Panfilo de Narvaez (1478-1528) was a Spanish patriot, conqueror and soldier in the Americas. It is reported that as
Narvaez lay dying, a priest asked him whether he had forgiven all his enemies. Narvaez looked astonished and said,
"Sir, I have no enemies. I have shot them all." That's one way to get rid of your enemies. But there is another way. Abraham Lincoln once said, "The best way to destroy an enemy is to make him a friend." Fifty years after the horrific battle of Gettysburg, something happened that demonstrated the power of Lincoln's idea. According to author and film-maker Ken Bums in The Civil War, in 1913 the Federal government sponsored a 50th anniversary reunion at Gettysburg for three days. Thousands of survivors bivouacked in the once bloody battlefield where soldiers from the North and South had shot and killed one another by the tens of thousands. The climax of the gathering was a reenactment of Pickett's Charge. Thousands watched as Union veterans took their position on Cemetery Ridge and waited as their old adversaries emerged on Seminary Ridge and started toward them across the long, flat fields. Philip Meyers (who witnessed the event as an 18-year-old) wrote, "We could see not rifles and bayonets but canes and crutches. We soon could distinguish the more agile ones aiding those less able to maintain their place in the ranks." As they neared the northern line, the Southerners broke into one final, defiant rebel yell.
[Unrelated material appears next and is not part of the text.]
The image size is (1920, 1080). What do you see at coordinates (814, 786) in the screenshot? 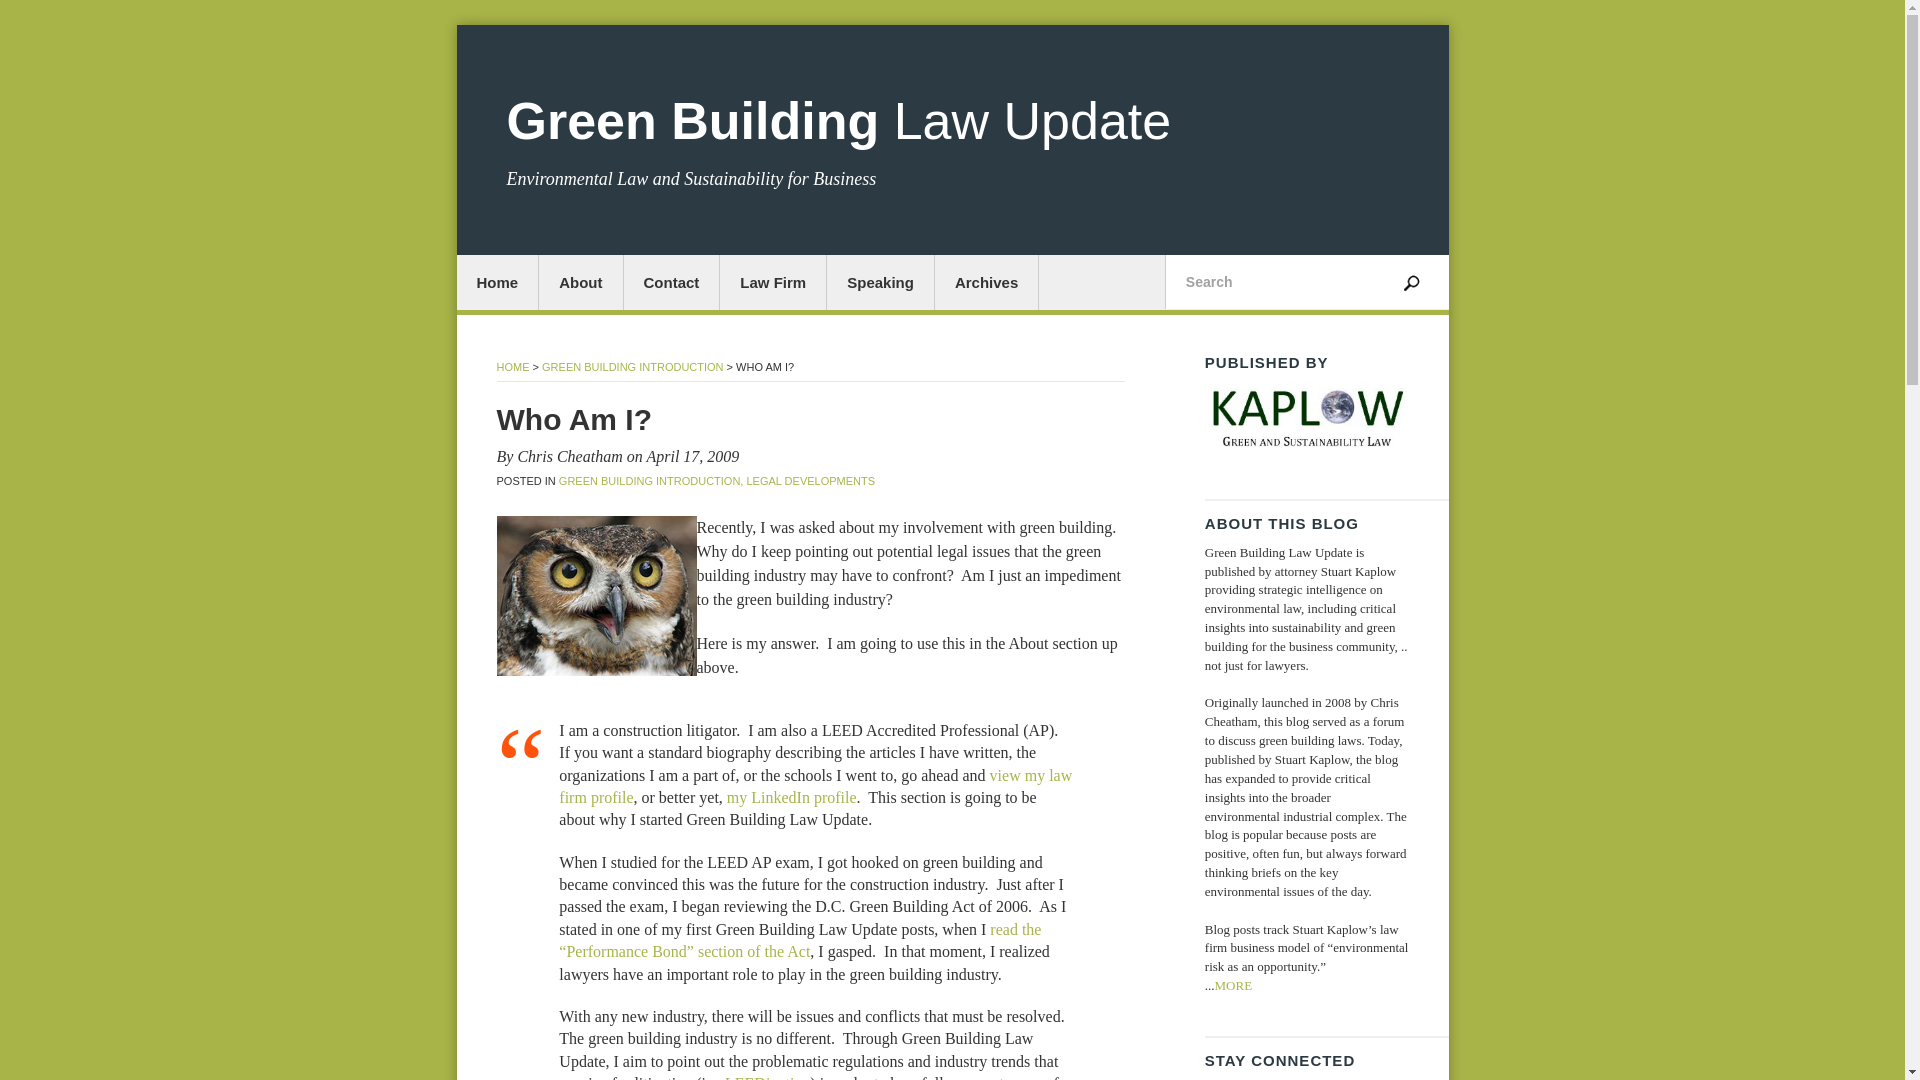
I see `view my law firm profile` at bounding box center [814, 786].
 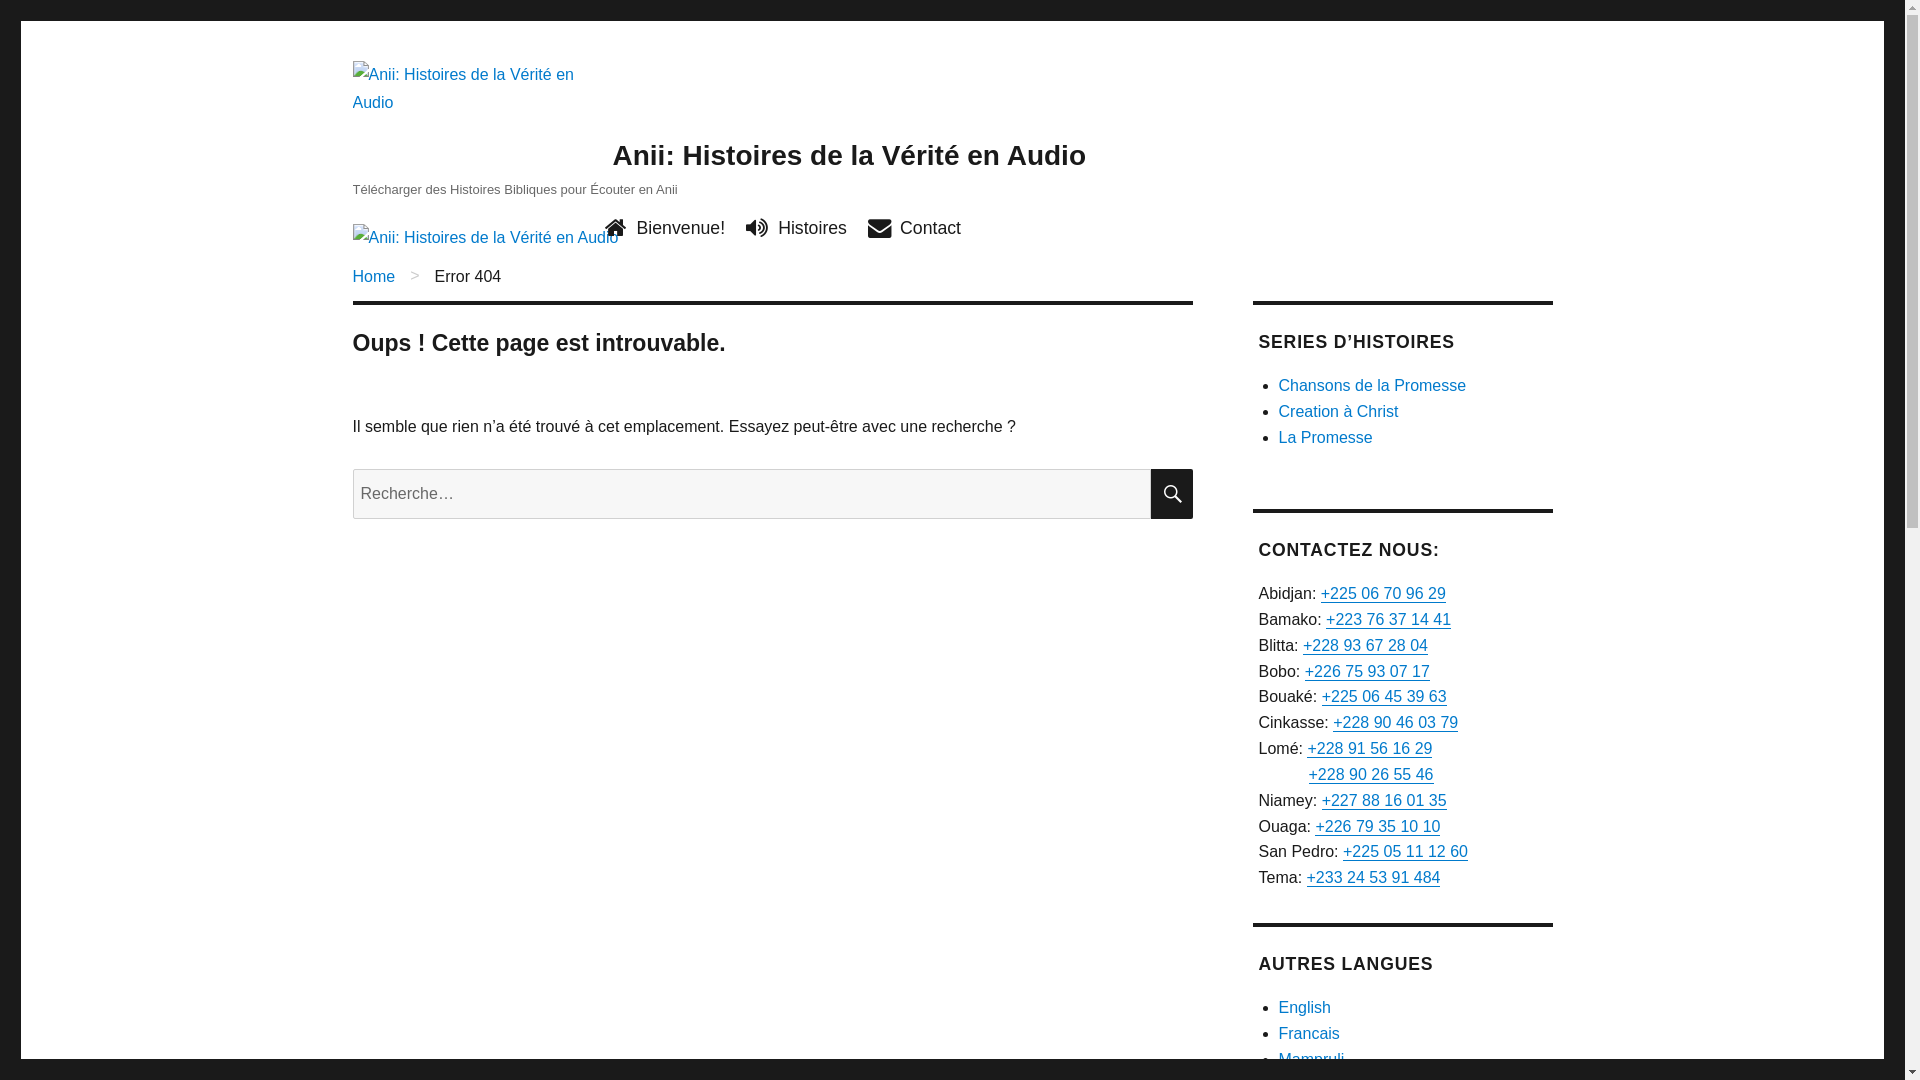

At the sound, "after half a century of silence, a moan, a sigh, a gigantic gasp of unbelief' rose from the Union men on Cemetery Ridge. "It was then," Meyers wrote, "that the Yankees, unable to restrain themselves longer, burst from behind the stone wall, and flung themselves upon their former enemies. . . .not in mortal combat, but reunited in brotherhood and affection" (p 412).
The best way to destroy an enemy is to make him a friend. Wonder where Lincoln learned that? We don't know for certain. But history records that (for whatever reasons) Lincoln often read the Bible and could quote large portions of it. If so, he would have often read about the concept of reconciliation ("to re-establish friendly relations; to bring to agreement again" [Webster's Universal Dictionary and Thesaurus]). The Bible often asserts God under took the most dramatic and costly (to Himself) steps to destroy the enmity human sin had placed between man and his Maker. Hebrews 2:17 is one place Lincoln would have read about God's efforts to make man His friend again. There the inspired writer hammers home that Jesus became a man so "that He might be a merciful and faithful high priest in things pertaining to God, to make reconciliation for the sins of the people" (kjv). Another place is Romans 5:10-11— "For if when we were enemies we were reconciled to God through the death of His Son, much more, having been reconciled, we shall be saved by His life. And not only that, but we also rejoice in God through our Lord Jesus Christ, through whom we have now received the reconciliation." The cross of Christ proves that God wants to destroy His enemies - not by killing them, but by making them His friends. Are you reconciled to God?